All I see is one method. You certainly called ‘getFiles()’ from the plugin in your initial post, and later you said “Then in the plugin i am calling getFiles() on this configuration”.

The reason I am calling getFiles is so that i can add these jars to an ant classpath, used to invoke an ant task.

Makes sense. I think the problem is somewhere else. Try to run the build with ‘–refresh-dependencies’. If you need further help, please post all relevant code (including build script that applies the plugin) along with output of ‘gradle -v’, full error message, and stack trace.

The jdepend plugin uses this :

I don’t think it makes a difference, at least not with regard to resolving the configuration.

Ok the --refresh-dependencies setting did nothing for me, but I think i finally figured it out

The script i was using to test my plugin was based on the configuration outlined in

http://gradle.org/docs/current/userguide/custom_plugins.html#N15172

I was assuming that the repositories i define in the buildscript closure would also be used to resolve dependencies i added to my own dependencyset.

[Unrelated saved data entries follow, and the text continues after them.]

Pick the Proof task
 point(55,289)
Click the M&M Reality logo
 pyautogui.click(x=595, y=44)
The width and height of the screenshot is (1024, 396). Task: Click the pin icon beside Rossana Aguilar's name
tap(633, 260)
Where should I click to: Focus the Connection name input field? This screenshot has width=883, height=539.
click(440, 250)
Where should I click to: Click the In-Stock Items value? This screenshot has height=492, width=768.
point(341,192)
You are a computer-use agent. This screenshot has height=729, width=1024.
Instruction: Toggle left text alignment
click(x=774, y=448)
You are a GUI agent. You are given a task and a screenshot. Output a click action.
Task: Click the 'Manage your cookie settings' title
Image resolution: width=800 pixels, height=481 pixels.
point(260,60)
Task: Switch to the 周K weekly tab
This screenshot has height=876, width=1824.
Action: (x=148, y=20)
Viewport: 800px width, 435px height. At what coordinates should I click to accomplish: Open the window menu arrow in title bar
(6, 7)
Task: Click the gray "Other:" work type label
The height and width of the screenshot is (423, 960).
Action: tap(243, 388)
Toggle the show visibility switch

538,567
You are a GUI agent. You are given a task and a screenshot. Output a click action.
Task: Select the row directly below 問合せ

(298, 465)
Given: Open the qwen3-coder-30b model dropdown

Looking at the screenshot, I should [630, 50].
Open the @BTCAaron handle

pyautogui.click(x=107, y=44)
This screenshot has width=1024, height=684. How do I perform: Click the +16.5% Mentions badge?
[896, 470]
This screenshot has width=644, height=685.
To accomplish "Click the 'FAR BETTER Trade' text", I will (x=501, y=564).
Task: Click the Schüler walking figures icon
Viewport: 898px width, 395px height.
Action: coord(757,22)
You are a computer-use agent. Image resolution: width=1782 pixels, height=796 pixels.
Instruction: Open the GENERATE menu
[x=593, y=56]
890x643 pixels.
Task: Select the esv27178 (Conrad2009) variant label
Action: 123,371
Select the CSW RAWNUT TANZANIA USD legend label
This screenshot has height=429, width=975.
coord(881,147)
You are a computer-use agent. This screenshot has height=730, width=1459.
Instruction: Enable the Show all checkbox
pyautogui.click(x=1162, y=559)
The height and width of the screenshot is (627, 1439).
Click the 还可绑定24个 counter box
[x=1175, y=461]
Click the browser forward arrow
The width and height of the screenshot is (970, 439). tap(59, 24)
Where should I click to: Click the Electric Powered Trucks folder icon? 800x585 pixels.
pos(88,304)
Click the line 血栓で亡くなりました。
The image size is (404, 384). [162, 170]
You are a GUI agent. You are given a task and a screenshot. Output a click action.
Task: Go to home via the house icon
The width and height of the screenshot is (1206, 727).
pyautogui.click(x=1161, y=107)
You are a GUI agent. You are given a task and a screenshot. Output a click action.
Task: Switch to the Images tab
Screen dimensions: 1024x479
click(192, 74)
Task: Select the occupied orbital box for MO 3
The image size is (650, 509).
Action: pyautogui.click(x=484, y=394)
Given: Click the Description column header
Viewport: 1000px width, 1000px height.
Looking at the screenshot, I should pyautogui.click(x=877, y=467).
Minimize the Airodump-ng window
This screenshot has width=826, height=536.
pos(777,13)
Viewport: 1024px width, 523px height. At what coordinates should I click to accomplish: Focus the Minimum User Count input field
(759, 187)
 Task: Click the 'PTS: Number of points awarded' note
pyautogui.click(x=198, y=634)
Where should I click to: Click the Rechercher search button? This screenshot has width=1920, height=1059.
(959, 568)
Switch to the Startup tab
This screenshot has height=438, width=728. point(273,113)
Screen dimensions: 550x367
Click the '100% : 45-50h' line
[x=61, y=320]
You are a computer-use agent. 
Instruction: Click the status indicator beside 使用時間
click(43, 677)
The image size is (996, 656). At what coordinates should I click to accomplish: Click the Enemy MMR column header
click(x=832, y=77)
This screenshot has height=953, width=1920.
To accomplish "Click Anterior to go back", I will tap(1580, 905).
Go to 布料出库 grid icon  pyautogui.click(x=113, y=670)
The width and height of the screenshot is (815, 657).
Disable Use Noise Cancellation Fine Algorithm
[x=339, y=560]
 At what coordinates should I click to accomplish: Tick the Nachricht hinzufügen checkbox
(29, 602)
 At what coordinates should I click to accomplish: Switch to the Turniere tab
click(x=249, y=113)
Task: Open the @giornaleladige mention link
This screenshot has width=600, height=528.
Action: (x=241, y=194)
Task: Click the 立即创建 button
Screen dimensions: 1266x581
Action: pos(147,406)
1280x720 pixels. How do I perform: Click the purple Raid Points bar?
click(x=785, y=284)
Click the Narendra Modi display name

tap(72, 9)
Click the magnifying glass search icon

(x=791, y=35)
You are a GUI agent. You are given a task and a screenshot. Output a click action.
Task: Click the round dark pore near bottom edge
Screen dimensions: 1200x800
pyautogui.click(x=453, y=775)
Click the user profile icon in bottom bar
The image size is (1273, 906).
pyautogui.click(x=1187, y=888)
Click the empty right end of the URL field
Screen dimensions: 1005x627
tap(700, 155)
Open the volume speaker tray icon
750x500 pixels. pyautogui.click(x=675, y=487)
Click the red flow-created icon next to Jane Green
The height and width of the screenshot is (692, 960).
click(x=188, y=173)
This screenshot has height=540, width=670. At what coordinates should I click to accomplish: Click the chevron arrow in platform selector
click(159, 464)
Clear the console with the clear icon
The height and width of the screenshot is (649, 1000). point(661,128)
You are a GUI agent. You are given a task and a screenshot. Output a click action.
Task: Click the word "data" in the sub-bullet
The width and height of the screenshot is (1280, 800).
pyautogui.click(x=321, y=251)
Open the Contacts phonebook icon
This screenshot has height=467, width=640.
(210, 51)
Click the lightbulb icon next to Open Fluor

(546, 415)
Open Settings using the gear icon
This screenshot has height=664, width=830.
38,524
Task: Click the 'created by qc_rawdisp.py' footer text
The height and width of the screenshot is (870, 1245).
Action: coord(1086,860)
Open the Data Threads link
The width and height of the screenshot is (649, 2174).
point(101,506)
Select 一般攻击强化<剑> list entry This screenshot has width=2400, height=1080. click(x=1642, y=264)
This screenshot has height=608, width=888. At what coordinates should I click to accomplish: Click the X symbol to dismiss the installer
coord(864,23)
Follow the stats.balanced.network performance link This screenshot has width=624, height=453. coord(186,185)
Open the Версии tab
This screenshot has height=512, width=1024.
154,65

This does not seem to be the case. It seems they are only used to resolve the plugin jar. Once I added this section

repositories {
    mavenLocal()
    mavenCentral()
}

to my buildscript, the dependencies got resolved. Since the findbugs / jdepend etc plugins seem to work in the same way, i guess this is how things are supposed to work.

I guess this would have been obvious to most, but I am still very much a novice gradle user :slight_smile:

Thank you for your help

Yes that’s correct. Build script dependencies are managed separately from “regular” dependencies.